*What you are asked to do*: Each line of the listing that contains "screenshot" should be found and copied.

*Input material*:
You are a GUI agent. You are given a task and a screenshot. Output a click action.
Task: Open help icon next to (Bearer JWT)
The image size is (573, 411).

==

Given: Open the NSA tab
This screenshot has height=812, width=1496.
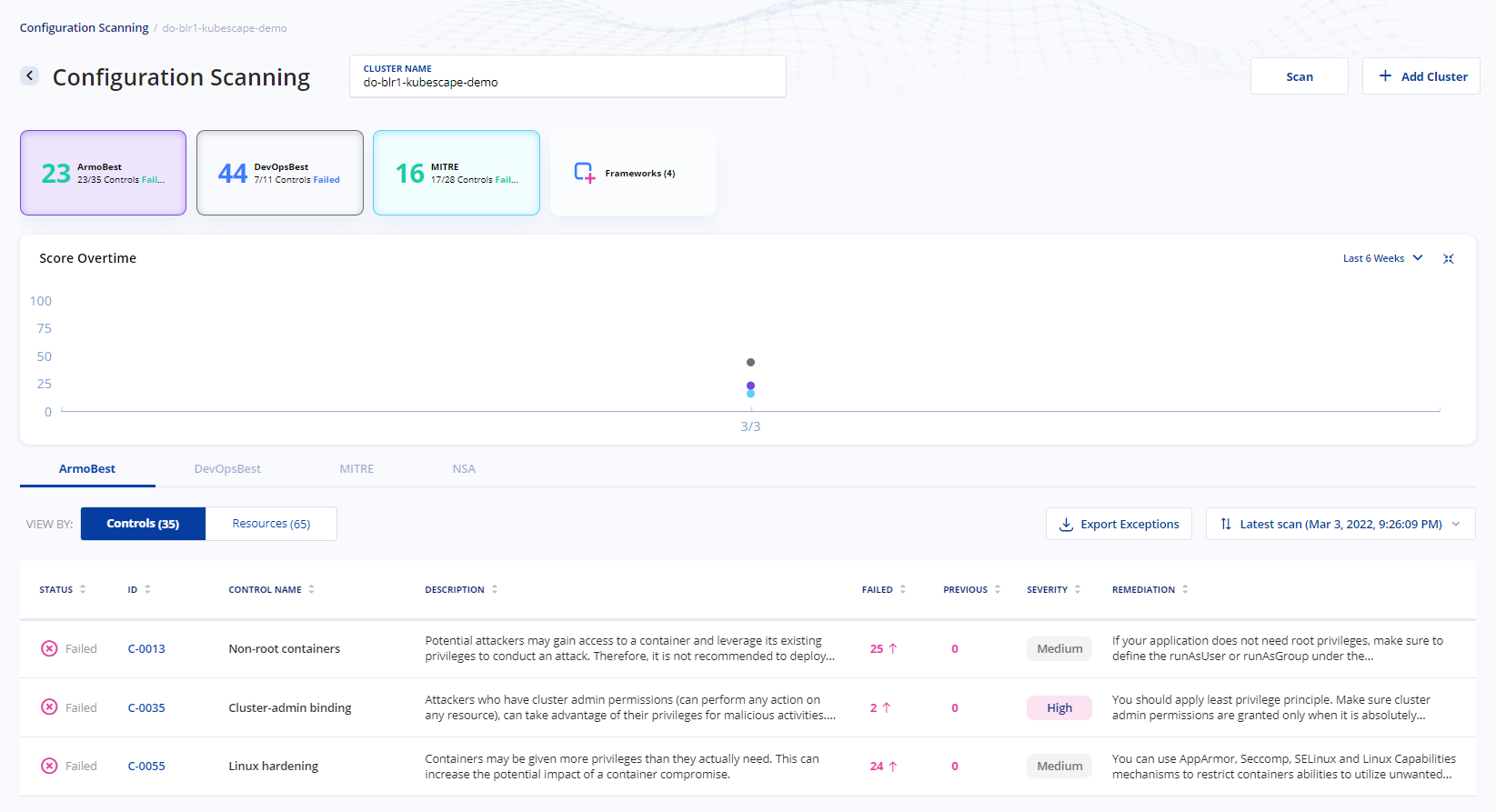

--

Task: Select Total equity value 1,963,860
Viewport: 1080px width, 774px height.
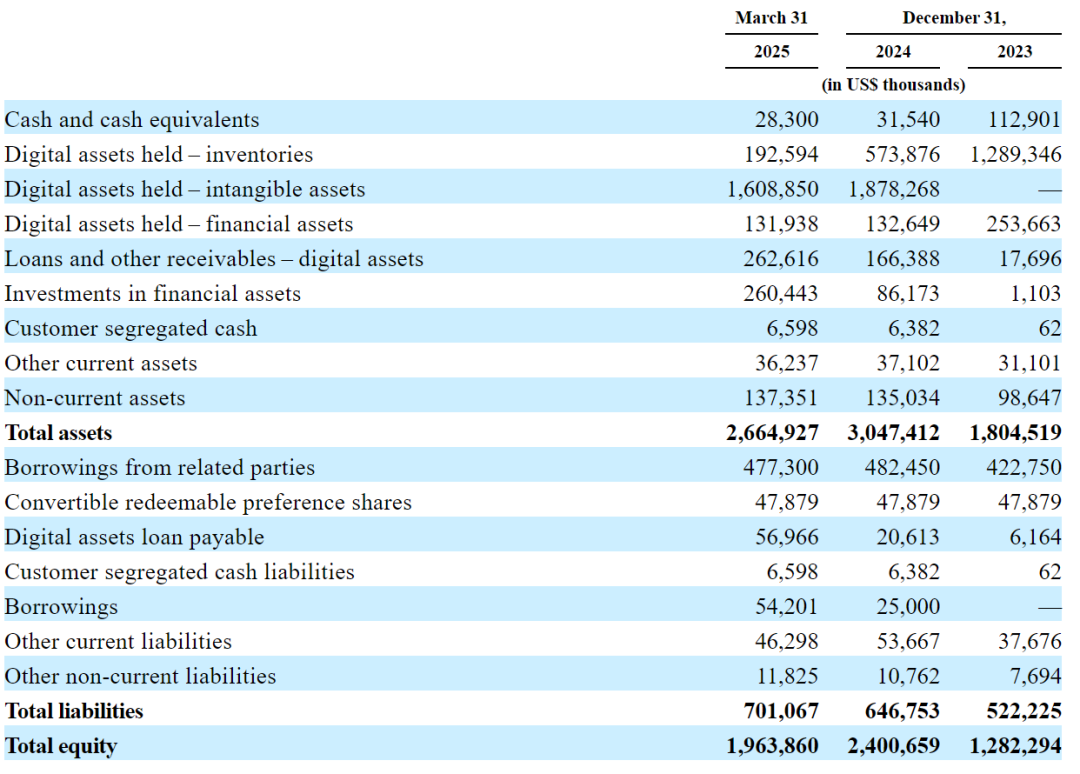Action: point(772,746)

*Solution*:
You are a GUI agent. You are given a task and a screenshot. Output a click action.
This screenshot has height=812, width=1496.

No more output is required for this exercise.